*** Opening of DATA SECTION ***

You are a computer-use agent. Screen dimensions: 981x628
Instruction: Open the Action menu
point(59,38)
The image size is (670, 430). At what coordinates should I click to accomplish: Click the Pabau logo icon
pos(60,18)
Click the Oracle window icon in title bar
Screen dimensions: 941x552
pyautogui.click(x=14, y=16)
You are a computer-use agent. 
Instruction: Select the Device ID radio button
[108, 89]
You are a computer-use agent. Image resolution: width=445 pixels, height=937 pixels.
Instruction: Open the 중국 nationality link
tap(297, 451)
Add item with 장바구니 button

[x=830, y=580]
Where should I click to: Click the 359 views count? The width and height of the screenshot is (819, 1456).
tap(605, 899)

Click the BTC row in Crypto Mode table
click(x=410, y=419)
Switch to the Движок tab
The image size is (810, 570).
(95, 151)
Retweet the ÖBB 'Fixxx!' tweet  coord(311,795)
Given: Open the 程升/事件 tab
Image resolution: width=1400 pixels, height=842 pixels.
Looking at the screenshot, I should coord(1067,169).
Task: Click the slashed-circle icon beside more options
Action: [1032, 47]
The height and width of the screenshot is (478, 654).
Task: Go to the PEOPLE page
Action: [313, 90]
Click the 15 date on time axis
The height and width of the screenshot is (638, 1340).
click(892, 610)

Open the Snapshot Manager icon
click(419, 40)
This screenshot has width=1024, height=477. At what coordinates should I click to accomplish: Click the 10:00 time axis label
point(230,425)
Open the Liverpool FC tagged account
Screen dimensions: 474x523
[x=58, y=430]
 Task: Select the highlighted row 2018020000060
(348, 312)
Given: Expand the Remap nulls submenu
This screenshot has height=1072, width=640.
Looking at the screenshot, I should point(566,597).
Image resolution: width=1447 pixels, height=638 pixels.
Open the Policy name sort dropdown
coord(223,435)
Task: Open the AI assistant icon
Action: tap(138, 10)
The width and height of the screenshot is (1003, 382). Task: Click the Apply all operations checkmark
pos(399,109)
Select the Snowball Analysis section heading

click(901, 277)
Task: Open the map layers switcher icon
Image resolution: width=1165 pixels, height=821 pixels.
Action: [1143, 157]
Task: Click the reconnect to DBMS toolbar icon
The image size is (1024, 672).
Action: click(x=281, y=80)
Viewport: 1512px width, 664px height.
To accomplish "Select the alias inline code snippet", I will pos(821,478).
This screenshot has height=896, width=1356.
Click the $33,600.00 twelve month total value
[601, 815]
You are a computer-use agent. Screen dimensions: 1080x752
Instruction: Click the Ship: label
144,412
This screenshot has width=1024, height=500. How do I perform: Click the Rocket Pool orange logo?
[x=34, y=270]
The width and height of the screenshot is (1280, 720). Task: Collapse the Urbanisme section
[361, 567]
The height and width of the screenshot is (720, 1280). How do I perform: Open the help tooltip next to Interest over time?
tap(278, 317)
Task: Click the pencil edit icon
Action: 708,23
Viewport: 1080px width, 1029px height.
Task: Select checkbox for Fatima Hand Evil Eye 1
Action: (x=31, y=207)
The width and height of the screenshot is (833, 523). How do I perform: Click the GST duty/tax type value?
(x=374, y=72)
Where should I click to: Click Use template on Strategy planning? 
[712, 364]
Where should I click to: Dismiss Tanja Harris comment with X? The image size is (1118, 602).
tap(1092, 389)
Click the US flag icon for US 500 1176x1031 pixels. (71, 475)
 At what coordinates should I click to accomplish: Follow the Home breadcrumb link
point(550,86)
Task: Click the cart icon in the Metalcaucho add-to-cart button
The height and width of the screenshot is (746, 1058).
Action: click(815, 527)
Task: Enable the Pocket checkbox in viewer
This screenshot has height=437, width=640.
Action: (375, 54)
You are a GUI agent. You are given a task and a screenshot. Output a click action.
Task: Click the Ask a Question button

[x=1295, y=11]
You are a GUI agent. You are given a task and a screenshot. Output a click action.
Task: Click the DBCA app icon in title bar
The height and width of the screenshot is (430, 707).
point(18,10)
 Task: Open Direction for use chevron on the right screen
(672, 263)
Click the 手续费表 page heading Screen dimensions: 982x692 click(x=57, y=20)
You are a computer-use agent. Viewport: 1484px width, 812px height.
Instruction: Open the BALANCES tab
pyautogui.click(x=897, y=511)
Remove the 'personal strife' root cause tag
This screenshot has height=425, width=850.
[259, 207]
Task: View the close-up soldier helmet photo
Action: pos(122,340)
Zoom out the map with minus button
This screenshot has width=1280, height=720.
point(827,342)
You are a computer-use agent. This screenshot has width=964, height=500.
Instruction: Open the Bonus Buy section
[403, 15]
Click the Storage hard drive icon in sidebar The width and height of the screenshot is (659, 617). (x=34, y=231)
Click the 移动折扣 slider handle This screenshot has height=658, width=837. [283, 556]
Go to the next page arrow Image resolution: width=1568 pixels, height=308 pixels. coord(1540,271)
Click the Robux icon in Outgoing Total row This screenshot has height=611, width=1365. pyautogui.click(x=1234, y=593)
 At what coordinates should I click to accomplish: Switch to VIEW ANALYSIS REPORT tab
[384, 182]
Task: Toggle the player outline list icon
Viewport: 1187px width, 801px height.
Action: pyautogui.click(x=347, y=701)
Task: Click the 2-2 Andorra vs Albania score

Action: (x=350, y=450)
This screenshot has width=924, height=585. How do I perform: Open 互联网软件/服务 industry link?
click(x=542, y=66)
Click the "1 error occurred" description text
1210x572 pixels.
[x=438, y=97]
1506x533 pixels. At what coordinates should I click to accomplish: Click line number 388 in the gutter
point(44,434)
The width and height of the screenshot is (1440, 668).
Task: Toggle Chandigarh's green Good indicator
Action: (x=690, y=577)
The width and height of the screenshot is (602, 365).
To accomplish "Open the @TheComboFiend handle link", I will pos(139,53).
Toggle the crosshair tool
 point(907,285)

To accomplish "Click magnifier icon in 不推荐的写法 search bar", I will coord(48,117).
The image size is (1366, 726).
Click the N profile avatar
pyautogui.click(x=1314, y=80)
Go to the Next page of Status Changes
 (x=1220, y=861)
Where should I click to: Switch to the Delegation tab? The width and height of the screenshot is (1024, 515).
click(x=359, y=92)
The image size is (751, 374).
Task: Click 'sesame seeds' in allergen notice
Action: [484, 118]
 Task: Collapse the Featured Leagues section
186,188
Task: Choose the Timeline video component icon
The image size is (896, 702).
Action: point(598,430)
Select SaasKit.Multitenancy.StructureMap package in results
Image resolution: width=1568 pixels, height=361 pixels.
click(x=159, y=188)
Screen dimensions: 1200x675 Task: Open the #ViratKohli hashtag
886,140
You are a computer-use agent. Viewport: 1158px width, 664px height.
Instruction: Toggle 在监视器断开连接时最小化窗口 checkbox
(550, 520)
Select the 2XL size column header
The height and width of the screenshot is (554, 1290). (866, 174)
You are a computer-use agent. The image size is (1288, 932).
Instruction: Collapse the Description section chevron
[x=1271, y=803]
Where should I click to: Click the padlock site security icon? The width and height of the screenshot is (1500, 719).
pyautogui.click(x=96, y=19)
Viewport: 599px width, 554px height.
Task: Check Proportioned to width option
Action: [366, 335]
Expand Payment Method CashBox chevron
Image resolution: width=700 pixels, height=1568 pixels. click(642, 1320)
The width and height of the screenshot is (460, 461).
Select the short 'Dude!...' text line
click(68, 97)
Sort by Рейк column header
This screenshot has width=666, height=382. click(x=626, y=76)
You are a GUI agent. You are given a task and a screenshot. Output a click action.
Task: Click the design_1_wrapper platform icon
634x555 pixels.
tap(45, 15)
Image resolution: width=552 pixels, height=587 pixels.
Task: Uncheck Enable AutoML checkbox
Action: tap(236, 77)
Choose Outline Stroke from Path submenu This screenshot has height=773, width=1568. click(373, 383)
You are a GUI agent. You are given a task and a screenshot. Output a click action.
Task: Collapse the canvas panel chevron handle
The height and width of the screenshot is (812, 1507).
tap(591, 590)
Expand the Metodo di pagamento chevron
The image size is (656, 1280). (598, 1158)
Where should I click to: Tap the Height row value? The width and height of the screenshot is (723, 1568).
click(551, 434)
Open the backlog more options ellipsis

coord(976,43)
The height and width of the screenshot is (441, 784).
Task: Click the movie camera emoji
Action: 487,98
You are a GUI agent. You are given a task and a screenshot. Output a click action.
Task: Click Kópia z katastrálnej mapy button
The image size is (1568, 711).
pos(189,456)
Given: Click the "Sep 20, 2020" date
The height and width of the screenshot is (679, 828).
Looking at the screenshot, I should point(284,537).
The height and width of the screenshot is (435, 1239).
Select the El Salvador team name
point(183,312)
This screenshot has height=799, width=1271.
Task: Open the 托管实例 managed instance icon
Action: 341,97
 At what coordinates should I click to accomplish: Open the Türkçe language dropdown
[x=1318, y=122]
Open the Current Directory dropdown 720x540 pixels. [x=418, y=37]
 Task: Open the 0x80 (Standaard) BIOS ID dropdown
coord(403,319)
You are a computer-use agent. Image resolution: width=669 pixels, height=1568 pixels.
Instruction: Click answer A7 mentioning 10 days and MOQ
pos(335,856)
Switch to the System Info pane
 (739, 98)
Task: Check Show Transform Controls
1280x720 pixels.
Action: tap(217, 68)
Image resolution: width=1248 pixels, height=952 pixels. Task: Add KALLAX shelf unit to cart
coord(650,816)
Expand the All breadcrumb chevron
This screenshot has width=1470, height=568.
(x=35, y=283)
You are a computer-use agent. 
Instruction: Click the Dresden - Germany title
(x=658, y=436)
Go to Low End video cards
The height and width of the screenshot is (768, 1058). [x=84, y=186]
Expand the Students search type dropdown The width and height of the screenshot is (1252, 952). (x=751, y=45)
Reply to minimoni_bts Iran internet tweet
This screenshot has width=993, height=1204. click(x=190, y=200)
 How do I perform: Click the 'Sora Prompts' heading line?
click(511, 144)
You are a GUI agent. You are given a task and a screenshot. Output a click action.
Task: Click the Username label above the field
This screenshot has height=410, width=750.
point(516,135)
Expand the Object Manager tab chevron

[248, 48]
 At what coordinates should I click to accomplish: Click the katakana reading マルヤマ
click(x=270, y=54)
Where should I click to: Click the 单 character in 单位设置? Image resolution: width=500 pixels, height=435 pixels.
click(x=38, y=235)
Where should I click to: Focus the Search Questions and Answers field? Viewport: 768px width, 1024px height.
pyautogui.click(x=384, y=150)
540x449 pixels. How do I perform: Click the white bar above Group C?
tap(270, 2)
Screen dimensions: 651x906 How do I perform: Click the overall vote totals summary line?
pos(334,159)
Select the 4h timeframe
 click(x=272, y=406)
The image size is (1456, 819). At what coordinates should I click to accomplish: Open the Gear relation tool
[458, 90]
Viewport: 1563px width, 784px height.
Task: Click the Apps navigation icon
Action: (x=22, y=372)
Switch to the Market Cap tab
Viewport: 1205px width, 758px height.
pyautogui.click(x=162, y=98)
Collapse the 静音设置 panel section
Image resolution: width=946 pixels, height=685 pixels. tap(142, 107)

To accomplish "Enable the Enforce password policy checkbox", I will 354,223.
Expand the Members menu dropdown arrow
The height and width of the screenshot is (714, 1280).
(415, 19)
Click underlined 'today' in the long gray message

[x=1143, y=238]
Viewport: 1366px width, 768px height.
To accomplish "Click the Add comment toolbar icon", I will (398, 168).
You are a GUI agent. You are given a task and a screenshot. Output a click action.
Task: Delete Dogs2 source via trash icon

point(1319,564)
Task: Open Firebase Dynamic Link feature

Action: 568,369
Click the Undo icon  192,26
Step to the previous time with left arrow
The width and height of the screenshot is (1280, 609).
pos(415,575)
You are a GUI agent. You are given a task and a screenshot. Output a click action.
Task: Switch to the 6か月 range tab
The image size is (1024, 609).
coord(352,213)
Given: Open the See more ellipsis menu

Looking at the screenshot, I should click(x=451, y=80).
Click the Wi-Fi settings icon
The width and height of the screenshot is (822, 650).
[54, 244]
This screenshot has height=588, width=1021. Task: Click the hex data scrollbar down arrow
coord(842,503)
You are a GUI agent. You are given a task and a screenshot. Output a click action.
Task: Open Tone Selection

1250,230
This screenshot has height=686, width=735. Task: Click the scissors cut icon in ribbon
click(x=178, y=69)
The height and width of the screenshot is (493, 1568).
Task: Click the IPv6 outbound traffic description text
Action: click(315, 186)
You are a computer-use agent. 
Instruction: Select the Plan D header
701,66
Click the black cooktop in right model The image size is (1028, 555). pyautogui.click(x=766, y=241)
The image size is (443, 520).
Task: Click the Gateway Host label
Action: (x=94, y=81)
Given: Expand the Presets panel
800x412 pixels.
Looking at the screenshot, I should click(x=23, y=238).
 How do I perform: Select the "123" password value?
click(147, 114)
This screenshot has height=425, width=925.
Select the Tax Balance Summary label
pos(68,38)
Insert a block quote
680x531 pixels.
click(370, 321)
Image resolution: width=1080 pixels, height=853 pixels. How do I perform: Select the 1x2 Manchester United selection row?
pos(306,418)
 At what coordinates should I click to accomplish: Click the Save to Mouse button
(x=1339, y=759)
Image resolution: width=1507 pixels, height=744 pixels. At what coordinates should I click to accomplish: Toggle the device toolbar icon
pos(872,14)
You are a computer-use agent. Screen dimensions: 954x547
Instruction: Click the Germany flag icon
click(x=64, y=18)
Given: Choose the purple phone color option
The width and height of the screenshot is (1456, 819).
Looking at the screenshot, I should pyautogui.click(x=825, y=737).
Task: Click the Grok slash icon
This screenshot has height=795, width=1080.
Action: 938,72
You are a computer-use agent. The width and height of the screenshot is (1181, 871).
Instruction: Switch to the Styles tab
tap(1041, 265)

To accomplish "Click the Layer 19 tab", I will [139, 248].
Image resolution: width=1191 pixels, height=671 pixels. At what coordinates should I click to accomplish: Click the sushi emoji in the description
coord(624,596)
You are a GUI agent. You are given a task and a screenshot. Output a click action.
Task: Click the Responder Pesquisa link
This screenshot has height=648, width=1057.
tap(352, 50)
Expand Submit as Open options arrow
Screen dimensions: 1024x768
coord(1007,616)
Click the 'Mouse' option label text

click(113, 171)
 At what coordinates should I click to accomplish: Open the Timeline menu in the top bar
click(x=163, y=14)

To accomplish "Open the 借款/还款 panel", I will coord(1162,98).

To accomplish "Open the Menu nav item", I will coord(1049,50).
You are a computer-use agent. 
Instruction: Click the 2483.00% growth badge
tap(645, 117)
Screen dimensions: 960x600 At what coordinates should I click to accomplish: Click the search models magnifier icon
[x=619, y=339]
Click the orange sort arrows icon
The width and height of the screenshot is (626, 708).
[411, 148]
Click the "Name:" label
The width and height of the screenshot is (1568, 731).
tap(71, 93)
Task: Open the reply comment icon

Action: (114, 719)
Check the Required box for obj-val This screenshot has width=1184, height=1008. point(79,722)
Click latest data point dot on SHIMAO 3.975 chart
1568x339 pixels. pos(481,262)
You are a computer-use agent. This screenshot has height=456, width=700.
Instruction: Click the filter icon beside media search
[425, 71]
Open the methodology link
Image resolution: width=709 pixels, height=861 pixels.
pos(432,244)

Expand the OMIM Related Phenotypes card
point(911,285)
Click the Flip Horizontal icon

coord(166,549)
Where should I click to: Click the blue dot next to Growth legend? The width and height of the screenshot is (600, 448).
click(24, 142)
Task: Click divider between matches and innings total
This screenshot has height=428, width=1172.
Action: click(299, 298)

*** Close of DATA SECTION ***

§ **PROBLEM STATEMENT**: From the data above, return every line from the line that has "Task: Delete Dogs2 source via trash icon" up to and including the line that has "Given: Expand the Presets panel", exactly.

§ **RESPONSE**:
Task: Delete Dogs2 source via trash icon

point(1319,564)
Task: Open Firebase Dynamic Link feature

Action: 568,369
Click the Undo icon  192,26
Step to the previous time with left arrow
The width and height of the screenshot is (1280, 609).
pos(415,575)
You are a GUI agent. You are given a task and a screenshot. Output a click action.
Task: Switch to the 6か月 range tab
The image size is (1024, 609).
coord(352,213)
Given: Open the See more ellipsis menu

Looking at the screenshot, I should click(x=451, y=80).
Click the Wi-Fi settings icon
The width and height of the screenshot is (822, 650).
[54, 244]
This screenshot has height=588, width=1021. Task: Click the hex data scrollbar down arrow
coord(842,503)
You are a GUI agent. You are given a task and a screenshot. Output a click action.
Task: Open Tone Selection

1250,230
This screenshot has height=686, width=735. Task: Click the scissors cut icon in ribbon
click(x=178, y=69)
The height and width of the screenshot is (493, 1568).
Task: Click the IPv6 outbound traffic description text
Action: click(315, 186)
You are a computer-use agent. 
Instruction: Select the Plan D header
701,66
Click the black cooktop in right model The image size is (1028, 555). pyautogui.click(x=766, y=241)
The image size is (443, 520).
Task: Click the Gateway Host label
Action: (x=94, y=81)
Given: Expand the Presets panel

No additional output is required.